Drug Repositioning through the Development of Diverse Computational Methods using Machine Learning, Deep Learning, and Graph Mining
In this dissertation, we combined artificial intelligence and machine/deep learning with chemical and biological properties to develop several computational methods to solve biomedical domain problems, specifically drug repositioning, and demonstrated their efficiencies and capabilities. We developed three network-based DTI prediction methods using machine learning, graph embedding, and graph mining. These methods significantly improved prediction performance, and the best-performing method even reduces the error rate by more than 33% across all datasets compared to the best state-of-the-art method. As it is more insightful to predict continuous values that indicate how tightly the drug binds to a specific target, we conducted a comparison study of current regression-based methods that predict drug-target binding affinities (DTBA). Our methods demonstrated their efficiency and capability by achieving high prediction performance and identifying therapeutic targets for several cancer types. We further conducted a lung cancer case study of findings that support the novel predicted targets.

## INFORMATION PROVIDED
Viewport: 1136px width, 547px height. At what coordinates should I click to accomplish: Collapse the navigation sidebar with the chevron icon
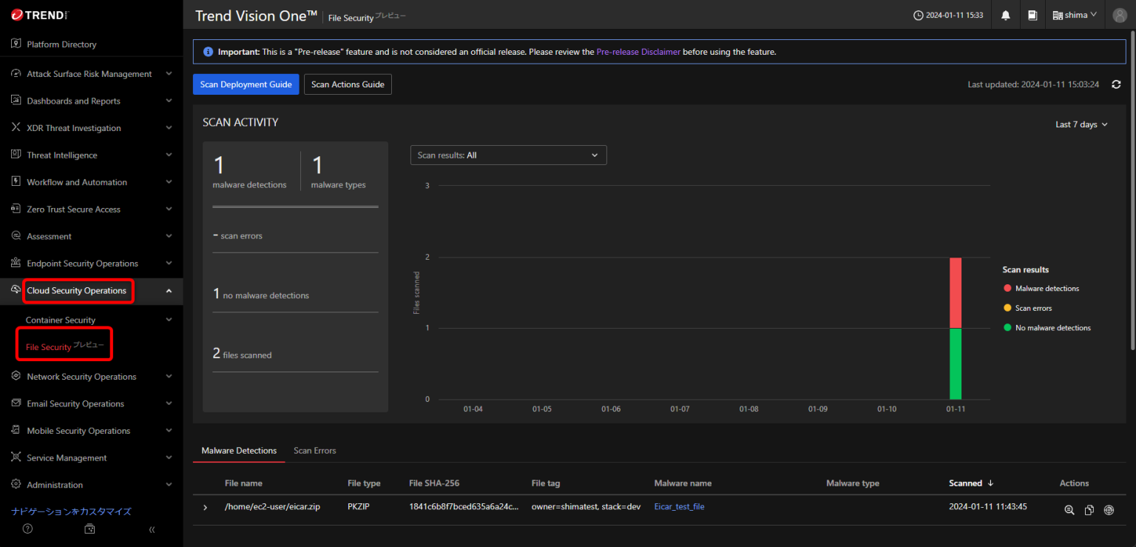(x=152, y=529)
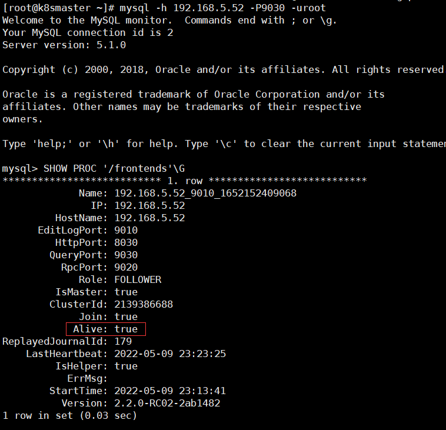Click the Name value 192.168.5.52_9010_1652152409068

(x=205, y=194)
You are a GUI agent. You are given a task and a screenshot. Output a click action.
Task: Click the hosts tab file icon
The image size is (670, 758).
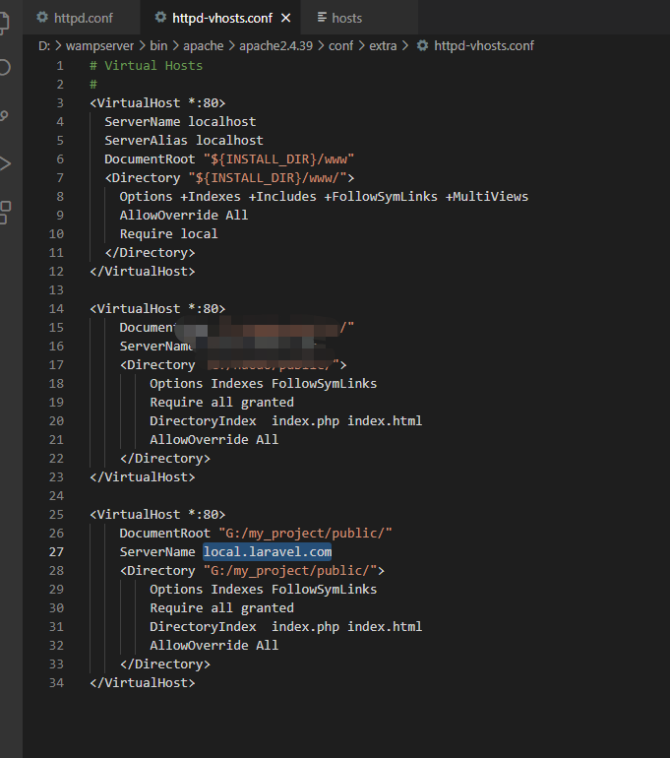[x=322, y=18]
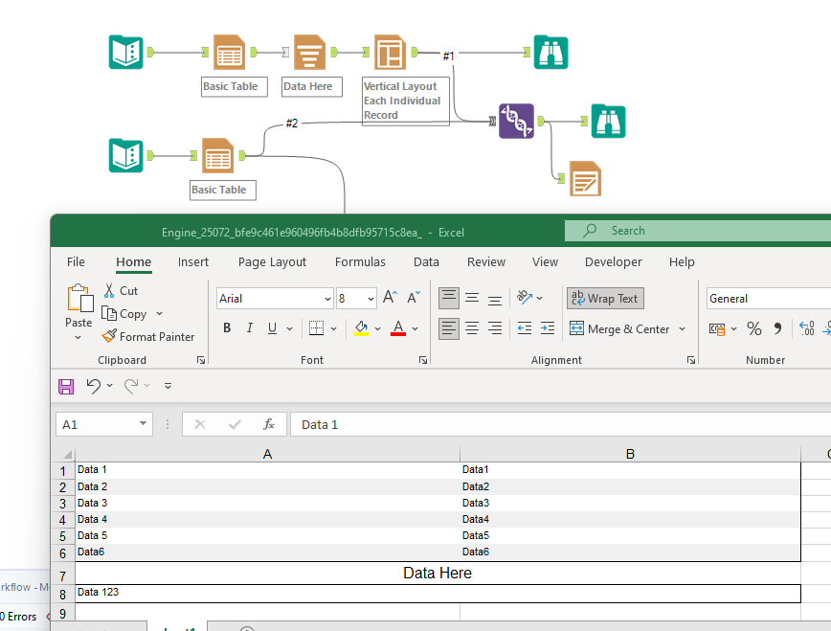Image resolution: width=831 pixels, height=631 pixels.
Task: Open the Arial font name dropdown
Action: [x=325, y=298]
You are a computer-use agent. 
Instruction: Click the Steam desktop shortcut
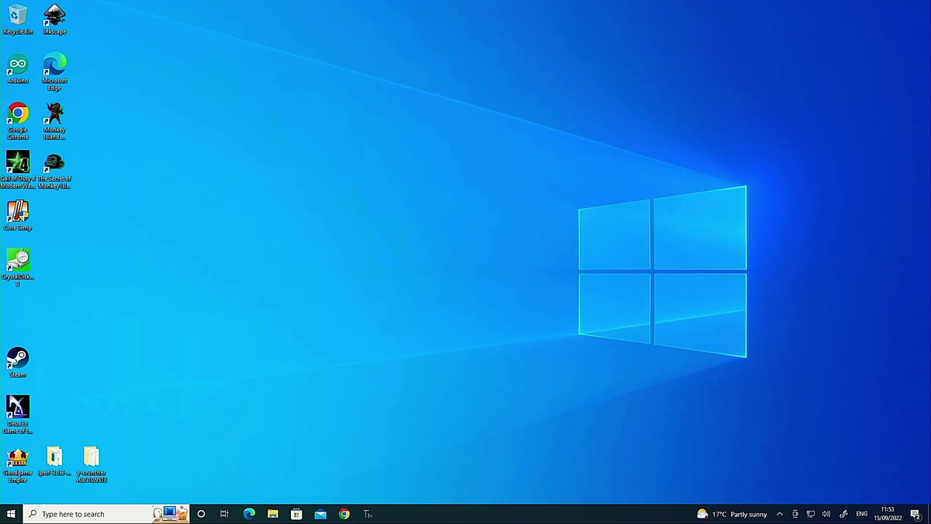(18, 363)
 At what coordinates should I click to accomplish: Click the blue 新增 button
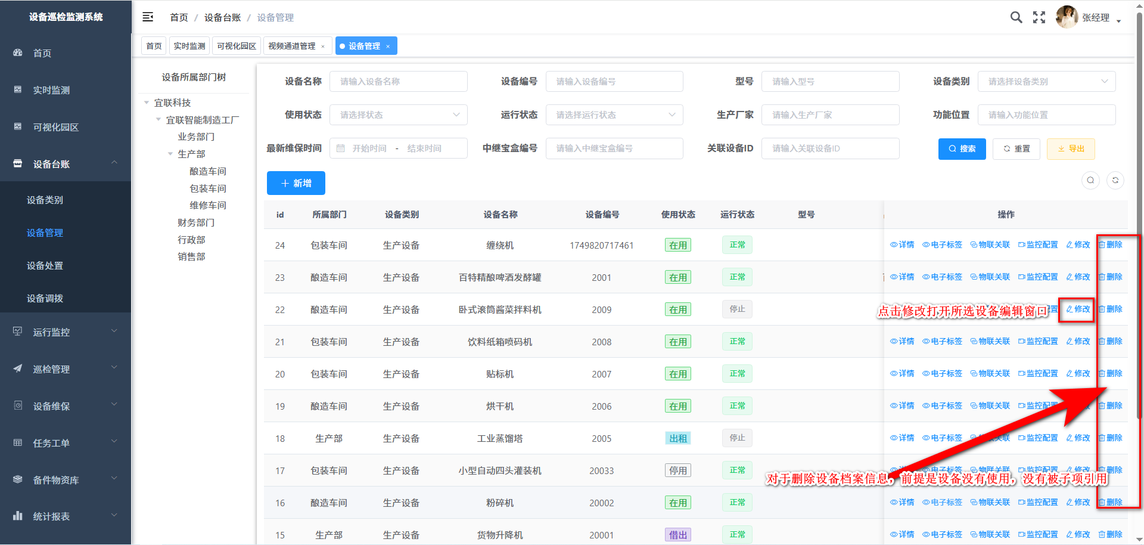[296, 183]
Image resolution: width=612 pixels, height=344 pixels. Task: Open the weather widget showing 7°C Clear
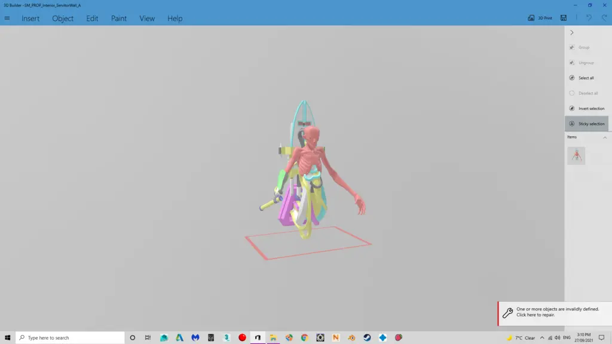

## PARTS OF THE EXERCISE
1. From the abstract on drug repositioning, list the techniques used to develop the three network-based DTI prediction methods.
2. Answer these questions from the abstract on drug repositioning.
(a) By how much does the best-performing DTI method reduce the error rate compared to the best state-of-the-art method?
(b) What do the regression-based methods in the comparison study predict?
(c) Which cancer was the case study about?
3. Decide whether each statement agrees with the abstract on drug repositioning. Answer yes or no, and quote the words that decide it.
(a) Five DTI prediction methods were developed.
(b) The comparison study examined classification-based methods.
(c) The methods identified therapeutic targets for several cancer types.

## ANSWERS BELOW
1. Machine learning, graph embedding, and graph mining.

2.
(a) By more than 33% across all datasets.
(b) Drug-target binding affinities (DTBA).
(c) Lung cancer.

3.
(a) No: "We developed three network-based DTI prediction methods"
(b) No: "we conducted a comparison study of current regression-based methods"
(c) Yes: "identifying therapeutic targets for several cancer types"